Perspectives : vers un contentieux de l’absence de seuils pour les particules fines ?
Lille est l’une des villes françaises singulièrement impactée par la pollution de l’air et en particulier aux particules fines. On y a dépassé au moins 60 fois en 2018 le seuil journalier maximum de particules fines inférieures à 2,5 millimètres, soit 25 microgrammes par mètre cube (µg/m3).
Là encore l’enjeu sanitaire à l’échelle de la métropole lilloise interpelle : environ 1.700 personnes par an y meurent prématurément à cause de la mauvaise qualité de l’air (source : ATMO, bilan annuel).
Certes on peut toujours se rassurer avec le seuil réglementaire : pour les PM 10 (de diamètre inférieur à 10 µm), les seules prises en compte réglementairement en France, le plafond de 50 µg/m3 par jour (imposé depuis le 01/01/2005) n’a été dépassé qu’à 40 reprises à Lille en 2018, soit tout de même plus que la limite de 35 jours de dépassement…
Non moins inquiétant, selon des chercheurs de l’université de Lille, l’air dans les rames du métro lillois est aussi chargé en particules fines que lors des pics de pollution, avec des concentrations de particules « Pm10 » pouvant atteindre 80 microgrammes par mètre cubes !

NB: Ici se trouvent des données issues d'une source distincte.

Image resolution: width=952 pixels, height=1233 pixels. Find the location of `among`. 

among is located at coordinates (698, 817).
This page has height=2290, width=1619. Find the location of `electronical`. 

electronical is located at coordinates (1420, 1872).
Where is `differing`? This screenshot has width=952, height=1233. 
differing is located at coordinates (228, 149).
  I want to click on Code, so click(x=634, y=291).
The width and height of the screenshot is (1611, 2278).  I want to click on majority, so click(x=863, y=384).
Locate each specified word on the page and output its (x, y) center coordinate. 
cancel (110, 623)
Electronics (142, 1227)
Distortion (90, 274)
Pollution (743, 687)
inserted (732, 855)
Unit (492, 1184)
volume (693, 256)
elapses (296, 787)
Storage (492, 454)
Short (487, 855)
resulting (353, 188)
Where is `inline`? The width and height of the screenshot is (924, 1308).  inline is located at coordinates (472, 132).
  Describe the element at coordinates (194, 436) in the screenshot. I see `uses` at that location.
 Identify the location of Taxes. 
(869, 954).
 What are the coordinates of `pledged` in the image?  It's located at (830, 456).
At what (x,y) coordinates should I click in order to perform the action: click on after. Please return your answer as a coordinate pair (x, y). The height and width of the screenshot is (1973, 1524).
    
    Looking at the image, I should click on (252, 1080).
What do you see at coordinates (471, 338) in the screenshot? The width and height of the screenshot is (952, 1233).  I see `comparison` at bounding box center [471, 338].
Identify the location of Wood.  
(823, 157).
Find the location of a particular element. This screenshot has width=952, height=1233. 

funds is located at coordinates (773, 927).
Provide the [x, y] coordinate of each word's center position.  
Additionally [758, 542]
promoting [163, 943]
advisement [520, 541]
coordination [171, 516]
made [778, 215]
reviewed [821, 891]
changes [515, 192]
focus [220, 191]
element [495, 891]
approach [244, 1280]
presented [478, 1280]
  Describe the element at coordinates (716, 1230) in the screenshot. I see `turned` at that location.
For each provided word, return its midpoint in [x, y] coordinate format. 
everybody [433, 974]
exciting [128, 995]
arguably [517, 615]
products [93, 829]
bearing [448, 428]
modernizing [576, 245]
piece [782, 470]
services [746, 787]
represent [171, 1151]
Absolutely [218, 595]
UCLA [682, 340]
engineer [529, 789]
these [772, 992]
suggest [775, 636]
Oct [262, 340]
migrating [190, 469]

Certes on pourra là encore se rassurer avec les Valeurs guides issues du Conseil Supérieur d’Hygiène Publique de France (CSHPF) qui tolère une exposition aux PM 10 sur une 1h30 à 455 µg/m3…
La bataille juridique pour la définition des seuils est à mener, non seulement pour les usagers du métro mais aussi et peut-être surtout pour les agents de leur gestionnaire et plus largement « les travailleurs du métro », estimés à 28000 personnes (source Le Monde).